Task prompt | With the pictures left out, write out exactly the lines of the listing below that run from the line with "Task: Pause the show in the middle screen" through the line with "Task: Select the EUR/USD currency pair cell".

Data supplied |
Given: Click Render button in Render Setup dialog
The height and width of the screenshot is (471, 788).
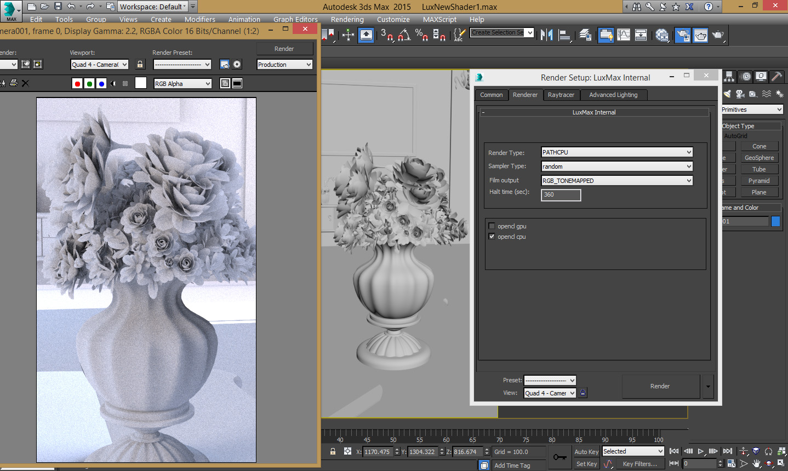Looking at the screenshot, I should [x=660, y=386].
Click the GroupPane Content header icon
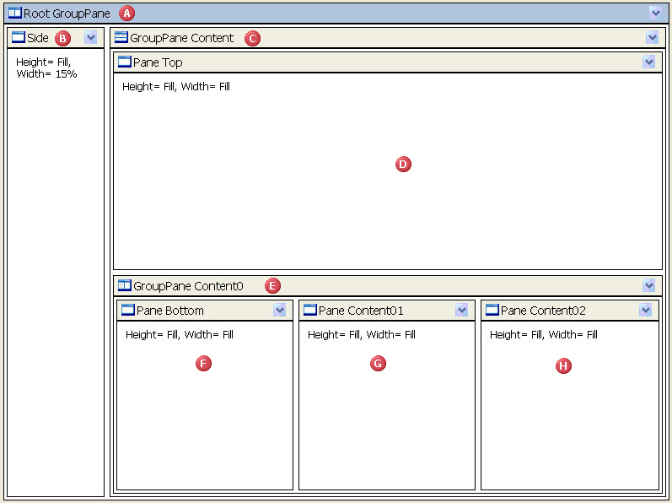Screen dimensions: 672x503 pos(121,38)
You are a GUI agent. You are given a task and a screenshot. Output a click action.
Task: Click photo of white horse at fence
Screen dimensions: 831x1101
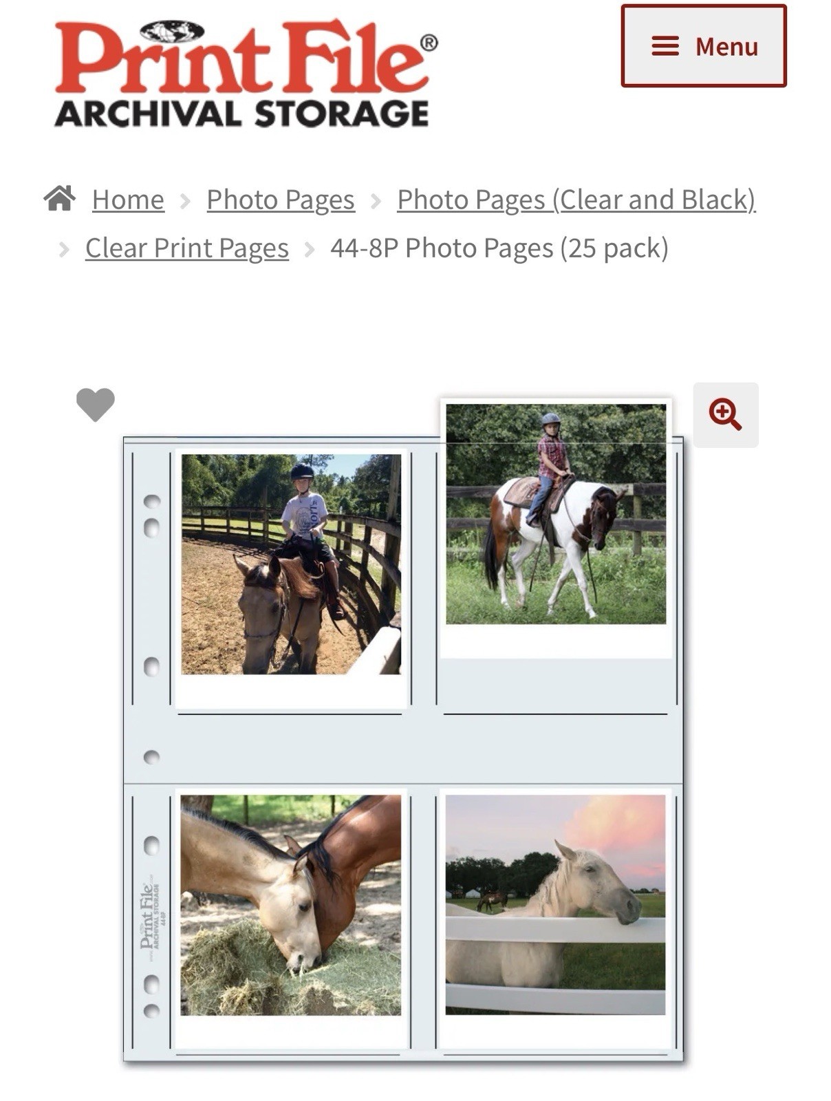[x=555, y=905]
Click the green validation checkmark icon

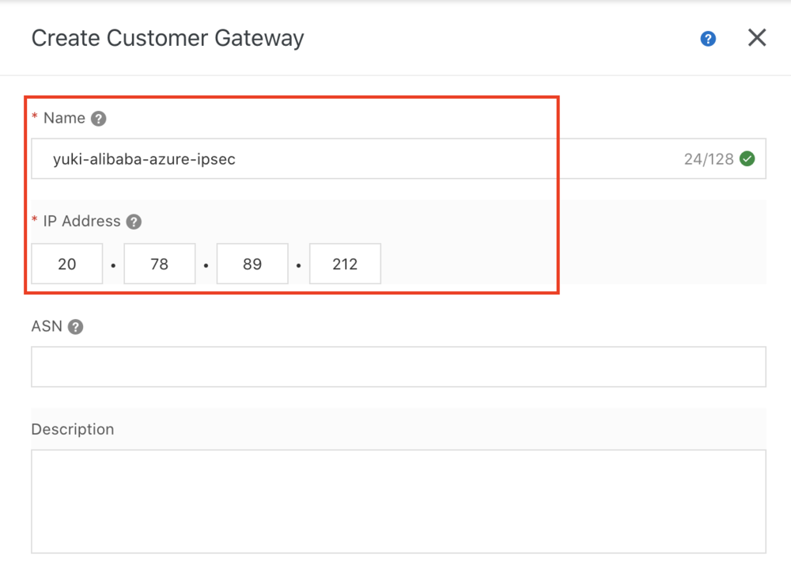pyautogui.click(x=747, y=159)
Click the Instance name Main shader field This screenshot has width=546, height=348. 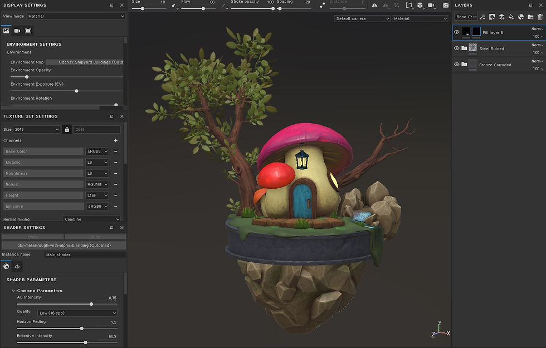(85, 255)
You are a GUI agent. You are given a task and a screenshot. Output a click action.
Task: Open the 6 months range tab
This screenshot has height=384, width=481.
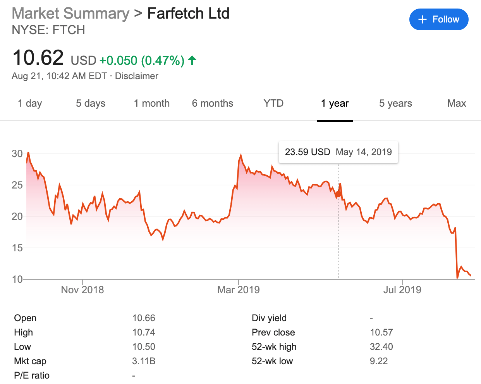[213, 104]
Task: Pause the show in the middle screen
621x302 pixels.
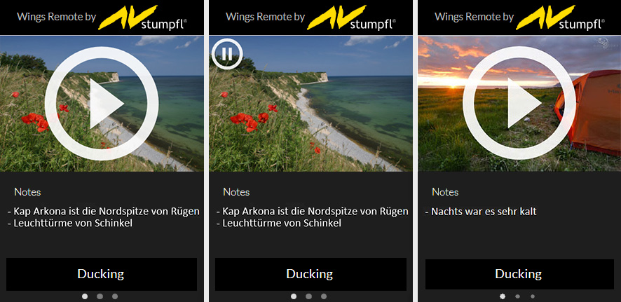Action: coord(227,53)
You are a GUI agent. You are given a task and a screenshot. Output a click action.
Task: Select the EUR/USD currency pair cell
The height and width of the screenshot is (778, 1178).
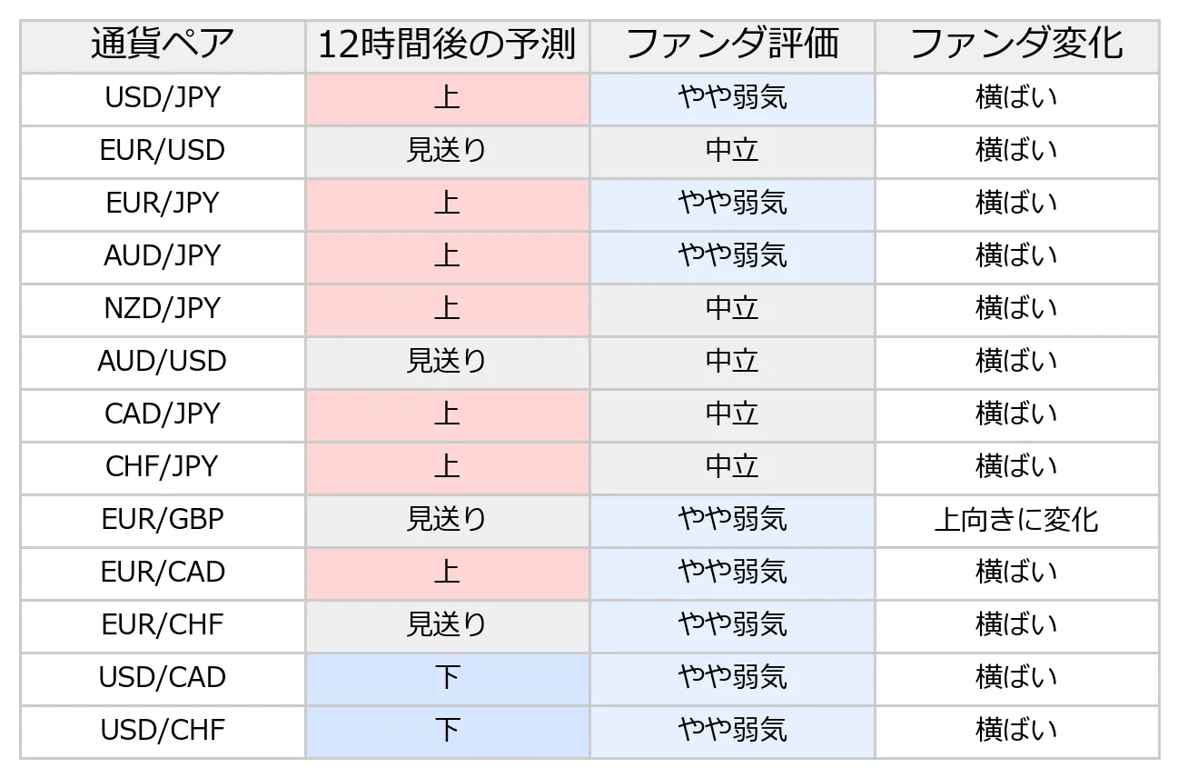163,152
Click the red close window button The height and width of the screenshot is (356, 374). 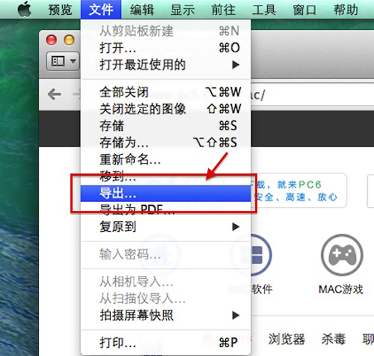(x=51, y=40)
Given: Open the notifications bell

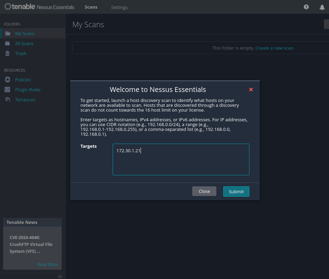Looking at the screenshot, I should tap(322, 7).
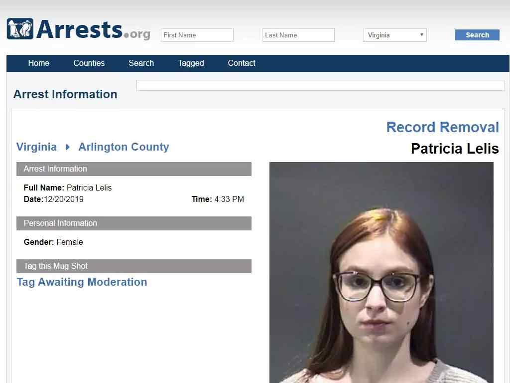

Response to the task |
Task: Pause the show in the middle screen
621x302 pixels.
Action: coord(227,53)
You are a GUI agent. You are given a task and a screenshot. Output a click action.
Task: Select the EUR/USD currency pair cell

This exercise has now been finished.